* [Reading passage]:
One of the most basic human needs is to be able to trust and be trusted. According to Erik Erikson (1979) we must first learn to trust and then to know others can trust us if we are to become autonomous, independent, industrious people who are able to take initiative and be active, powerful and productive citizens with a sense of social justice for ourselves and others. However, for all intents and purposes, there appeared to be a lack of trust in the students and teachers at this school. Why else would so much about their daily lives need to be itemized and administered? Why else would surveillance be normalized and reporting on infractions have had been so valued? Teachers and students were corrected and controlled, and this affected learning.

Teachers were expected to engage in student-centered and constructivist practices in the classroom because they were told to do so. However they, themselves, were treated as passive recipients of the wisdom of others. They were exposed to “experts” who were either brought into the school or encountered in professional learning days away from the classroom. Much of the professional learning was abstract or limited because it focused on what others thought the teachers needed rather than what the teachers identified as important for their immediate and long-term practice. Later, when the teachers were asked what they needed, they identified simple and affordable practices – time to plan together, fewer interruptions to classroom time, support for extending their pedagogic content knowledge that was relevant to their current needs, the opportunity to watch others teach and to have others watch them and give them feedback. They wanted feedback! But feedback for themselves and their growth as teachers, not feedback for a performance review that would result in a judgment being made about them as a teacher.

* [Dataset content]:
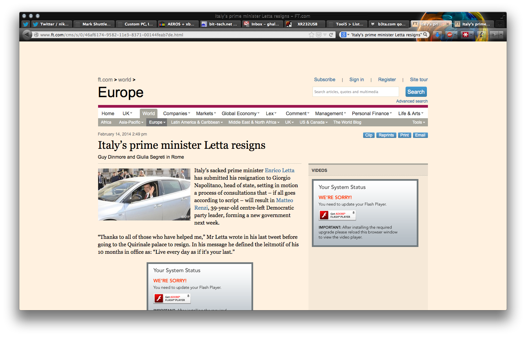The width and height of the screenshot is (526, 337).
Task: Click the Adblock Plus ABP icon
Action: point(450,35)
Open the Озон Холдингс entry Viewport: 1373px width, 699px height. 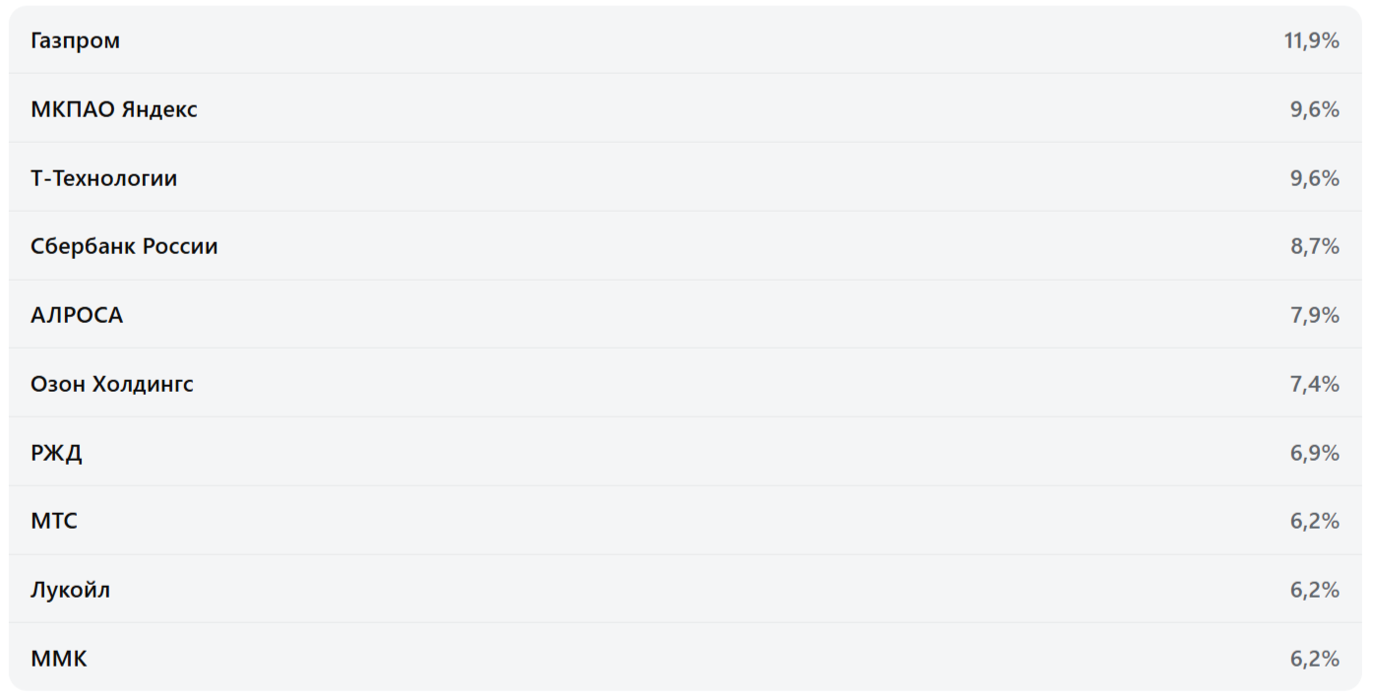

* [Required task]:
Answer these questions from the passage on trust at the school:
1. According to Erik Erikson, what must we learn first?
2. Where did the teachers encounter the "experts"?
3. What kind of feedback did the teachers say they wanted?
The listing comes from a separate source and has no connection to the passage on trust at the school.

* [Task solution]:
1. We must first learn to trust.
2. The experts were either brought into the school or met during professional learning days away from the classroom.
3. They wanted feedback for themselves and their growth as teachers, not feedback for a performance review that would lead to a judgment about them as teachers.